◆ **Exercise brief**
Please lay out every line of the entries below as a Markdown table with two columns, Row and Line. Number the rows and leave out blank lines.

(Dataset entries)
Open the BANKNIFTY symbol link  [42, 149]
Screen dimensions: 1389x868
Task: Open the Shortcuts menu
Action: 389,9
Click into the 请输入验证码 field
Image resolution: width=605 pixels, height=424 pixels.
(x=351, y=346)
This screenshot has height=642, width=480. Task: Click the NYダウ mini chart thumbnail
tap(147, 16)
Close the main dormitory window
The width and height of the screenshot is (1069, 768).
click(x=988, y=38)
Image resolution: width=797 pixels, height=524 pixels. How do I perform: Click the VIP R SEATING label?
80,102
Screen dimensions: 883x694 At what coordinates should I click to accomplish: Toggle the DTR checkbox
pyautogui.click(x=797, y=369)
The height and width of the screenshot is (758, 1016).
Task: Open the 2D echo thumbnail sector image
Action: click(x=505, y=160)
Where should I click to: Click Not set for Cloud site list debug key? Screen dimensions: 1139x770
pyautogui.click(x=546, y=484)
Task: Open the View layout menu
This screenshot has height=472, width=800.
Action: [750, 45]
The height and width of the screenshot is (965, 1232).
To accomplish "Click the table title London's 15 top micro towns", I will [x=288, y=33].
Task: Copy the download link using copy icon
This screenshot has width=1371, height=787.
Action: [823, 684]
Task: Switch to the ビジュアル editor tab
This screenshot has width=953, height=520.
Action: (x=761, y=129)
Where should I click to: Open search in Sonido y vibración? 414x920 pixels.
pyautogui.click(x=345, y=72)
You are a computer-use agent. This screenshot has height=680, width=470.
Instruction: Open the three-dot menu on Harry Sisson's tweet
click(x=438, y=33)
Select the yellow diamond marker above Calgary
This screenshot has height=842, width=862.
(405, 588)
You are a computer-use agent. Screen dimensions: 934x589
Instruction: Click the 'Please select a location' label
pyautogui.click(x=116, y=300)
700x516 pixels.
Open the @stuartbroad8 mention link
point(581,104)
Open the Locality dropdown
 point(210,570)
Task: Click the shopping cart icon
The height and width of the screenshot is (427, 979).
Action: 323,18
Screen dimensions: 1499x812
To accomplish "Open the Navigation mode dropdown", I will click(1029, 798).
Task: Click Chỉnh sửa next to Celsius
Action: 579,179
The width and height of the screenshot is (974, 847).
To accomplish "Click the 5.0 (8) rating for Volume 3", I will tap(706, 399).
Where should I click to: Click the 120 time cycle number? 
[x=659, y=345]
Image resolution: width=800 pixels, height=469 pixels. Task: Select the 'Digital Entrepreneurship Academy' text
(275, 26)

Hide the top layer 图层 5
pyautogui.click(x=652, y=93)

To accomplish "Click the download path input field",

◆ **Response**
| Row | Line |
|---|---|
| 1 | Open the BANKNIFTY symbol link  [42, 149] |
| 2 | Screen dimensions: 1389x868 |
| 3 | Task: Open the Shortcuts menu |
| 4 | Action: 389,9 |
| 5 | Click into the 请输入验证码 field |
| 6 | Image resolution: width=605 pixels, height=424 pixels. |
| 7 | (x=351, y=346) |
| 8 | This screenshot has height=642, width=480. Task: Click the NYダウ mini chart thumbnail |
| 9 | tap(147, 16) |
| 10 | Close the main dormitory window |
| 11 | The width and height of the screenshot is (1069, 768). |
| 12 | click(x=988, y=38) |
| 13 | Image resolution: width=797 pixels, height=524 pixels. How do I perform: Click the VIP R SEATING label? |
| 14 | 80,102 |
| 15 | Screen dimensions: 883x694 At what coordinates should I click to accomplish: Toggle the DTR checkbox |
| 16 | pyautogui.click(x=797, y=369) |
| 17 | The height and width of the screenshot is (758, 1016). |
| 18 | Task: Open the 2D echo thumbnail sector image |
| 19 | Action: click(x=505, y=160) |
| 20 | Where should I click to: Click Not set for Cloud site list debug key? Screen dimensions: 1139x770 |
| 21 | pyautogui.click(x=546, y=484) |
| 22 | Task: Open the View layout menu |
| 23 | This screenshot has height=472, width=800. |
| 24 | Action: [750, 45] |
| 25 | The height and width of the screenshot is (965, 1232). |
| 26 | To accomplish "Click the table title London's 15 top micro towns", I will [x=288, y=33]. |
| 27 | Task: Copy the download link using copy icon |
| 28 | This screenshot has width=1371, height=787. |
| 29 | Action: [823, 684] |
| 30 | Task: Switch to the ビジュアル editor tab |
| 31 | This screenshot has width=953, height=520. |
| 32 | Action: (x=761, y=129) |
| 33 | Where should I click to: Open search in Sonido y vibración? 414x920 pixels. |
| 34 | pyautogui.click(x=345, y=72) |
| 35 | You are a computer-use agent. This screenshot has height=680, width=470. |
| 36 | Instruction: Open the three-dot menu on Harry Sisson's tweet |
| 37 | click(x=438, y=33) |
| 38 | Select the yellow diamond marker above Calgary |
| 39 | This screenshot has height=842, width=862. |
| 40 | (405, 588) |
| 41 | You are a computer-use agent. Screen dimensions: 934x589 |
| 42 | Instruction: Click the 'Please select a location' label |
| 43 | pyautogui.click(x=116, y=300) |
| 44 | 700x516 pixels. |
| 45 | Open the @stuartbroad8 mention link |
| 46 | point(581,104) |
| 47 | Open the Locality dropdown |
| 48 |  point(210,570) |
| 49 | Task: Click the shopping cart icon |
| 50 | The height and width of the screenshot is (427, 979). |
| 51 | Action: 323,18 |
| 52 | Screen dimensions: 1499x812 |
| 53 | To accomplish "Open the Navigation mode dropdown", I will click(1029, 798). |
| 54 | Task: Click Chỉnh sửa next to Celsius |
| 55 | Action: 579,179 |
| 56 | The width and height of the screenshot is (974, 847). |
| 57 | To accomplish "Click the 5.0 (8) rating for Volume 3", I will tap(706, 399). |
| 58 | Where should I click to: Click the 120 time cycle number?  |
| 59 | [x=659, y=345] |
| 60 | Image resolution: width=800 pixels, height=469 pixels. Task: Select the 'Digital Entrepreneurship Academy' text |
| 61 | (275, 26) |
| 62 | Hide the top layer 图层 5 |
| 63 | pyautogui.click(x=652, y=93) |
| 64 | To accomplish "Click the download path input field", |